There are two issues to consider when creating a formal review process for educational materials. The first is to determine how the review process will occur, and the second is to decide on the selection process of reviewers.
How patients and family members are incorporated into the process often depends on the system set in place for writing new teaching materials.
At Cincinnati (OH) Children's Hospital Medical Center, all requests to write a handout are submitted to the clinical content committee, a multidisciplinary committee that meets once a month. If it's a new topic, the author is given permission to write the piece, says Jennifer Willoughby, RN, BSN, the committee chairperson.
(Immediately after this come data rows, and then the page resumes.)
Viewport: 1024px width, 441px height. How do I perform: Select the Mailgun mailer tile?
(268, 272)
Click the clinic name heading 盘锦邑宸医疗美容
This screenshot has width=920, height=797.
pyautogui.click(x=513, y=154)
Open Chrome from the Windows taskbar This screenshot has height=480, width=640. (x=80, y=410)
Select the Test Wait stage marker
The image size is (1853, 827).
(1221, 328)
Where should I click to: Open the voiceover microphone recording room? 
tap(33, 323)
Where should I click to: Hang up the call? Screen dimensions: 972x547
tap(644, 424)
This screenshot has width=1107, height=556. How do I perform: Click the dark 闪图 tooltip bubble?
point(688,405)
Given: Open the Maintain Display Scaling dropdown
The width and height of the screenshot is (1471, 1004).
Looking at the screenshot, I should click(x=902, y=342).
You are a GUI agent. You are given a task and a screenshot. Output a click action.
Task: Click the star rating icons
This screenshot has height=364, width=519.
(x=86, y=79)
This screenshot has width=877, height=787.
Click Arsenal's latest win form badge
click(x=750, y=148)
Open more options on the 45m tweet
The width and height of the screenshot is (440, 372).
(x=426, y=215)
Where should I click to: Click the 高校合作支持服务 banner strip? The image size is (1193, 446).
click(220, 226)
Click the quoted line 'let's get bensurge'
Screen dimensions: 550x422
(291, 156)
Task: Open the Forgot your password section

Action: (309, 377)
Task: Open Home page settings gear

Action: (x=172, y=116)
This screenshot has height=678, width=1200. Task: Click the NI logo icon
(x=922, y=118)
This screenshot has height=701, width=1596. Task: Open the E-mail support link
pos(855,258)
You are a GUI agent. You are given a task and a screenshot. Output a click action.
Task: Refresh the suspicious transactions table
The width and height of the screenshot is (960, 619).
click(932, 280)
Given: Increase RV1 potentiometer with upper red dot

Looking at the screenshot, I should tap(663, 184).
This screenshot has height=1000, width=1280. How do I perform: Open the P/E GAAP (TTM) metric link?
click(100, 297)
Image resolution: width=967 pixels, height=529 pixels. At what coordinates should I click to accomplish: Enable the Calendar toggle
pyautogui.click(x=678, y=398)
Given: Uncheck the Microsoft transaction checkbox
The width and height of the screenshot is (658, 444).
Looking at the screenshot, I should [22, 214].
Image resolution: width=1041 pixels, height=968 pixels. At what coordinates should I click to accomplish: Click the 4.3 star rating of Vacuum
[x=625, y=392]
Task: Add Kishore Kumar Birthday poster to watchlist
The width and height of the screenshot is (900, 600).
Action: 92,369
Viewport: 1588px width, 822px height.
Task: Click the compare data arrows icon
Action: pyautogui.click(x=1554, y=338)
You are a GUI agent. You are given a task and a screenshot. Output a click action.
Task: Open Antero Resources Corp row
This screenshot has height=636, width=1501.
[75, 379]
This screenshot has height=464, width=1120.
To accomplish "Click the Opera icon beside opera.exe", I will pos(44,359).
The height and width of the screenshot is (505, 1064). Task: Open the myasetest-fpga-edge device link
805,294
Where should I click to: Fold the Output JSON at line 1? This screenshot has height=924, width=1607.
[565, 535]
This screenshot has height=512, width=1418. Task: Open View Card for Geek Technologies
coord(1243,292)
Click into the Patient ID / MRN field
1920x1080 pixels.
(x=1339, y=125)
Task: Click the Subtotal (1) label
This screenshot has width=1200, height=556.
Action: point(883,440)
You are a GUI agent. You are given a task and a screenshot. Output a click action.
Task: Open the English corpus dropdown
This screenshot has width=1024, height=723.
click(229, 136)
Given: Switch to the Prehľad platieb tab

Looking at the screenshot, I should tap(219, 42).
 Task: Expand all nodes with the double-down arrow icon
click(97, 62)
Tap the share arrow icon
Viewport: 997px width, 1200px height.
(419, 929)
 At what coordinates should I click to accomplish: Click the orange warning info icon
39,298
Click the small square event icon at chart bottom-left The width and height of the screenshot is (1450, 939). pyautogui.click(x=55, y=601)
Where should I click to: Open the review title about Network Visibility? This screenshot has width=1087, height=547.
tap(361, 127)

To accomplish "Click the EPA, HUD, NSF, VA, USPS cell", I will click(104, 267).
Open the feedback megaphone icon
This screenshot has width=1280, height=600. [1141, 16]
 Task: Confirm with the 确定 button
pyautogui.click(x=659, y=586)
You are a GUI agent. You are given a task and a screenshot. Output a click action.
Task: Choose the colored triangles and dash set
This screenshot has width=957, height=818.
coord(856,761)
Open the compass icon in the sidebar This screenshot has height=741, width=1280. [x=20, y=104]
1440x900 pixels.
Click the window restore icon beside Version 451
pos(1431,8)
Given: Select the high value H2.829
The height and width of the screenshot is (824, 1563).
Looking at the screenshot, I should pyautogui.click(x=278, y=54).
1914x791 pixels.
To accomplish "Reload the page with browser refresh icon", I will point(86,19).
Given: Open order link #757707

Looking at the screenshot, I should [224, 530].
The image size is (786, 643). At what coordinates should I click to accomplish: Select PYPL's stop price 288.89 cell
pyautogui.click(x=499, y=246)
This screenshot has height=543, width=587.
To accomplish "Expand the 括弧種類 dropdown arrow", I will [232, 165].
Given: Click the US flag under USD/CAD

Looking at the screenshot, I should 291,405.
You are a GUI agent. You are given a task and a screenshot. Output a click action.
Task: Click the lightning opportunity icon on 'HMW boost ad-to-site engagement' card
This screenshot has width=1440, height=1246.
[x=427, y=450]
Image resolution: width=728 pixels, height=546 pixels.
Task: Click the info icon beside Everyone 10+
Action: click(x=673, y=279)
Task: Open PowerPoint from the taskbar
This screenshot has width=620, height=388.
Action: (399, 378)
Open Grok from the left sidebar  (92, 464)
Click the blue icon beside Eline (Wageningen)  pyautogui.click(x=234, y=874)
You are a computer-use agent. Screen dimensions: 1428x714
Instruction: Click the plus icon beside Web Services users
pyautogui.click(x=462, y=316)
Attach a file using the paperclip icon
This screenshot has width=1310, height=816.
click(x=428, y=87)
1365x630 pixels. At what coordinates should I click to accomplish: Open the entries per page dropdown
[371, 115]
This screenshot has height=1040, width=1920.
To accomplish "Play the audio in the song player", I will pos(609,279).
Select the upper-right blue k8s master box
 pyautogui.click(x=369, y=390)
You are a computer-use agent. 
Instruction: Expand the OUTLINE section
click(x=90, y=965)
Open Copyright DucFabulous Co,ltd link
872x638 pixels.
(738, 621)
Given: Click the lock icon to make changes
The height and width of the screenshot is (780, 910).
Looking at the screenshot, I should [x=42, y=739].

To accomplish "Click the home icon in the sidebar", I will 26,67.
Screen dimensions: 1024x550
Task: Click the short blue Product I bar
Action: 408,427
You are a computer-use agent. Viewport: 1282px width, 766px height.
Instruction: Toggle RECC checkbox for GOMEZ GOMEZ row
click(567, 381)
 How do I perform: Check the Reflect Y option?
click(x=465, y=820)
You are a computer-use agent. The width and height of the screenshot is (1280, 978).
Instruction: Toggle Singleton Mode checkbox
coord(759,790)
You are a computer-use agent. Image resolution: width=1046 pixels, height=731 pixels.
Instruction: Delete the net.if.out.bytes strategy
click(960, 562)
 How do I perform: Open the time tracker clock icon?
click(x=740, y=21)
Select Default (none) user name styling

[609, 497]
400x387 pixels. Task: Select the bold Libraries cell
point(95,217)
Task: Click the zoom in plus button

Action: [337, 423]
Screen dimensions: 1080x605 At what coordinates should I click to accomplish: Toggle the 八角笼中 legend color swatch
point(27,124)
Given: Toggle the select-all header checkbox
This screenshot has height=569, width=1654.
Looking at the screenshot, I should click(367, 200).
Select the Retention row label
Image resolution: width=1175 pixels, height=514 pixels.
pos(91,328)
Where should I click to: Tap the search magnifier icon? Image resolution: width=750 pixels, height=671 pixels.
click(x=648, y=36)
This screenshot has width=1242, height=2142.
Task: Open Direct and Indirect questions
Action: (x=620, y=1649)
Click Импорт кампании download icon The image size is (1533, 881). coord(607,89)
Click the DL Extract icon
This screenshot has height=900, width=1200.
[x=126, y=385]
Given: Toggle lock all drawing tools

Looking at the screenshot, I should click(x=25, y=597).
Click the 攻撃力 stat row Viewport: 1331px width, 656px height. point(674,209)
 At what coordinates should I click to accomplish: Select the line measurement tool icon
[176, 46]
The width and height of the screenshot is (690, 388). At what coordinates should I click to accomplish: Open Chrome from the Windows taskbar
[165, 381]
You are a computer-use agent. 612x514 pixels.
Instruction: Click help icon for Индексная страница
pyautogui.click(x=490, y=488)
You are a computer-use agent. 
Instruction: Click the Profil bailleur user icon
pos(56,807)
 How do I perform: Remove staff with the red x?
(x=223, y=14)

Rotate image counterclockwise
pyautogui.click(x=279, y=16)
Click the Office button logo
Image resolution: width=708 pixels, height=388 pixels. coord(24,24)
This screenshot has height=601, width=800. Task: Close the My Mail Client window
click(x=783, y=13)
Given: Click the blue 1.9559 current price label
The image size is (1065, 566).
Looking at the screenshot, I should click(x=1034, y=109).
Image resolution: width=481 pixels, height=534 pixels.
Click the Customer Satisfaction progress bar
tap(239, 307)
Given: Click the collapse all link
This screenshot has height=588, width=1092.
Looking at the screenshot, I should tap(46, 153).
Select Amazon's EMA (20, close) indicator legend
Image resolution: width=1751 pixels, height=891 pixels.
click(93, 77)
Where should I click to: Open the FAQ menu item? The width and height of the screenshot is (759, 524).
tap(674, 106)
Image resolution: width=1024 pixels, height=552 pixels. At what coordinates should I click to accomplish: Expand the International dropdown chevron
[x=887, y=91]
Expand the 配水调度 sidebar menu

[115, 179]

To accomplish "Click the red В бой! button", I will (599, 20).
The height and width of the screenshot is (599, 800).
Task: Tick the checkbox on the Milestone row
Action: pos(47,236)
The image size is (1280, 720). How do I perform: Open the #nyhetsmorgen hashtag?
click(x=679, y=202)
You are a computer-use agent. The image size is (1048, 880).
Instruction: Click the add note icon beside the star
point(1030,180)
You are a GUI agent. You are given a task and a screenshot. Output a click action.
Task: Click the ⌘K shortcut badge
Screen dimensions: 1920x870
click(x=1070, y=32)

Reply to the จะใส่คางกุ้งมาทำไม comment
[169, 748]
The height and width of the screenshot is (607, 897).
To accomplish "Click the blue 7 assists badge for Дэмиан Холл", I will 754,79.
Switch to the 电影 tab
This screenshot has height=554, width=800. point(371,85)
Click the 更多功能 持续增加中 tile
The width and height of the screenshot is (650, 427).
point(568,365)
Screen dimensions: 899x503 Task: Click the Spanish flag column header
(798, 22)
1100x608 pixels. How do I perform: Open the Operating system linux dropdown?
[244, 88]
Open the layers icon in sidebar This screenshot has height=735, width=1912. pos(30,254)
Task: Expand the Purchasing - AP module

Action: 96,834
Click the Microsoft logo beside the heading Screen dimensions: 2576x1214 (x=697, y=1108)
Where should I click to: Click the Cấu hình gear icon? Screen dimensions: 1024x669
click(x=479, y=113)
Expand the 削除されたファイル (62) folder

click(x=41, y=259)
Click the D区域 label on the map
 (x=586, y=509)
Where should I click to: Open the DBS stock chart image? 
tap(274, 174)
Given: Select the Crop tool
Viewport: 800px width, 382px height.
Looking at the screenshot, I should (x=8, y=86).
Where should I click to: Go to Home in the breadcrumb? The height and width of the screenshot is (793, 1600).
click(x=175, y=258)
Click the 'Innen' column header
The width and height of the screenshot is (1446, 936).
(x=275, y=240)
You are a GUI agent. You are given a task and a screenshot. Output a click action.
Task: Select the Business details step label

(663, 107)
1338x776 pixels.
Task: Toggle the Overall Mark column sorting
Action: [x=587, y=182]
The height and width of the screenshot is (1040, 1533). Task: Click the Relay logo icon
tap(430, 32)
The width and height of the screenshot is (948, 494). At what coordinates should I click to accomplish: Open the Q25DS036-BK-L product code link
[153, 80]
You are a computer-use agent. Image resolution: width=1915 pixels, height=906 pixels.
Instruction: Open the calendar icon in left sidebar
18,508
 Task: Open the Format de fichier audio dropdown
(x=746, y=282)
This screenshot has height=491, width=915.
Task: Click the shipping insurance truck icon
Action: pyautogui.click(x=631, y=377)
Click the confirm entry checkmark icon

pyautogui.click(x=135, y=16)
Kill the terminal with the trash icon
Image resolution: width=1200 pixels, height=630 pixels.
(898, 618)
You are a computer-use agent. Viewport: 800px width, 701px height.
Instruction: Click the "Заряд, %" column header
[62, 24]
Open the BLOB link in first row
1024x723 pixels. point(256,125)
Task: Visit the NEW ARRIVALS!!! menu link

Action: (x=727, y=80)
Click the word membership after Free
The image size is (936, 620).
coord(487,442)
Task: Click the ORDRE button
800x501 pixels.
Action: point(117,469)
Once the piece is completed, the author submits it to the patient education council at the unit level, which is responsible for making sure the content is evidence-based. If the council approves the copy, it is passed on to a clinical content liaison, who reviews the editorial style of the piece.
To get feedback from consumers, the liaison now hands the written material to a parent who has been trained for the review process, and he or she completes a form. The liaison and parent each have one week to review the content before it goes to the clinical content committee for implementation, says Willoughby.
Historically, families always have been involved in material review at Seattle (WA) Children's Hospital. Yet the process was not formal.
Now, a team of volunteers from the Family Consultant Program at the children's hospital has been assembled. Health educators will distribute the pieces created by clinicians to families for review. These family members use a form for the review.
"Our target goal is to have families review one out of every 10 new health education pieces that clinicians create. Our goal is for randomly selected pieces to be reviewed by seven to 10 families," explains Devora E. Chavez, MA, MPH, CHES, coordinator for family-centered care at Seattle Children's.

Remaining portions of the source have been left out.